ZenHub helps teams manage projects at scale, enabling multiple teams to collaborate and have ownership over the project planning process. Using GitHub issues and ZenHub epics, you can track tasks, large scale projects, and even small to-do lists.
- Checklists within issues allow teams to understand how they're progressing on to-do's.
- Issues track specifics the team is working on, keeping teams aligned on work in progress.
- Epics make it possible to organize information and keep track of how GitHub issues roll up into larger projects and initiatives.
- and projects, as labelled through the use of Epics, help teams determine scope and keep your roadmap on track.
Use epics for themes of work, projects, and goals
It's important to first define whether a piece of work is small enough to be an issue, or needs to scale into an epic. First, consider the time it takes to complete a task and it's complexity: Issues should be completed in the smallest amount of time possible, and be very specific. If an Issue will take weeks or months to finish, has a lot of moving parts, it should probably be an epic, with multiple issues under it.
Likewise, if an Issue is too complicated (if multiple tasks are required to finish it), it's probably better as an epic. Splitting tasks into easily completed pieces of work will help you ship valuable changes more often and reduce technical debt. It also helps you follow best practices for how to effectively plan and track Sprints.
Checklists VS. issues VS. epics
There are two ways in GitHub and ZenHub to create 'sub-tasks' or lists of work that need to be done. To help teams better scale projects and keep work organized, below are best practices for using checklists, issues, and epics.
Using markdown, you can create basic checklists:
And when you need to track the process of a bundle of work, for example multiple GitHub issues and pull requests, you can roll these up to an epic:
But when it comes to best practices for scaling projects, it's sometimes hard to understand how to best scale up and organize projects to manage work across the Board. We've shared a few tips below.
Questions to help determine when to use a checklist, issue, or epic:
- Checklists Is this a to-do list, testing plan, or basic check before you consider something 'done'? If yes, use a checklist and keep things simple.
- IssuesIs what I am working on dependent on something else, or, have work that is dependent on this? If yes, use issues to create the individual work items and be sure to use dependencies to indicate any blockers.

■ Things to do ■
a) Decide whether each statement agrees with the ZenHub text, answering yes or no and quoting the words of the text that decide it: (i) Issues are meant to take weeks or months to finish. (ii) Basic checklists can be made with markdown. (iii) Breaking tasks into easily completed pieces helps reduce technical debt.
b) Pick up the ZenHub text after its last sentence and keep writing.
The lines after this point are separate material with no connection to the ZenHub text.

■ Material provided ■
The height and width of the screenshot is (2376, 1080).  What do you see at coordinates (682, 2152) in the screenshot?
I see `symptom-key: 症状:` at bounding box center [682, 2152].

■ Exercise answers ■
a)
(i) No: "Issues should be completed in the smallest amount of time possible, and be very specific."
(ii) Yes: "Using markdown, you can create basic checklists"
(iii) Yes: "Splitting tasks into easily completed pieces of work will help you ship valuable changes more often and reduce technical debt."

b)
- Issues/epicsAre the items I want to track going to be individually worked on, or picked up by multiple people? If yes, separate each piece of work in multiple issues and bundle them together using epics
- Issues/epicsIs what I'm working on going to span multiple sprints? If yes, create each individual piece of work as issues and bundle together using an epic.
- EpicsAm I using an Issue with a checklist to track a long-term, or large project? Use an epic instead! Separate each checklist item into it's on issue, rolling all Issues into an epic. This will help you clearly estimate work, have clear Issues, and help the team work in small chunks of work.
In addition to the questions above, here's an easy framework for defining whether something should be a checklist, issue, or epic:
- Use checklists when: you need to keep things simple, and have a list of final to-do's and checks before moving something forward.
Use issues when: you want to track the piece of work across your Board (this piece of work will go through multiple phases, be accepted into the Sprint, and can be assigned to anyone).
- Use epics when: you have large scopes of work, multiple moving parts, and need to see at a glance how complex something is.
If an Issue has multiple elements ie. a backend piece of work is blocking the front-end, that's a sign that your Issue should be broken down further, and not just bundled in a checklist.
A note on issues, checklists, and epics in sprints
When you create an epic, the epic itself shouldn't be 'work' but rather, the container that keeps the project or bundle of similar Issues together. Each individual issue should be what ends up in your sprints, and shuffled on your Board.
Only accept issues and smaller pieces of work into the sprint. Epics should not be estimated, but instead help teams understand large scope projects. When accepting work into the sprint, be sure to breakdown epics into smaller issues that can be estimated and discussed. More on effective Sprint management here.
To manage epics and projects on your Board, create two new epic pipelines
Having a designated pipeline for epics, as well as epic priorities helps the team understand what is a key priority versus one that is upcoming, or, something that is continuous and ongoing (for example, using an epic to bundle UX improvements).
We recommend using the priority epic pipeline for work that is actively being worked within the next 3 months.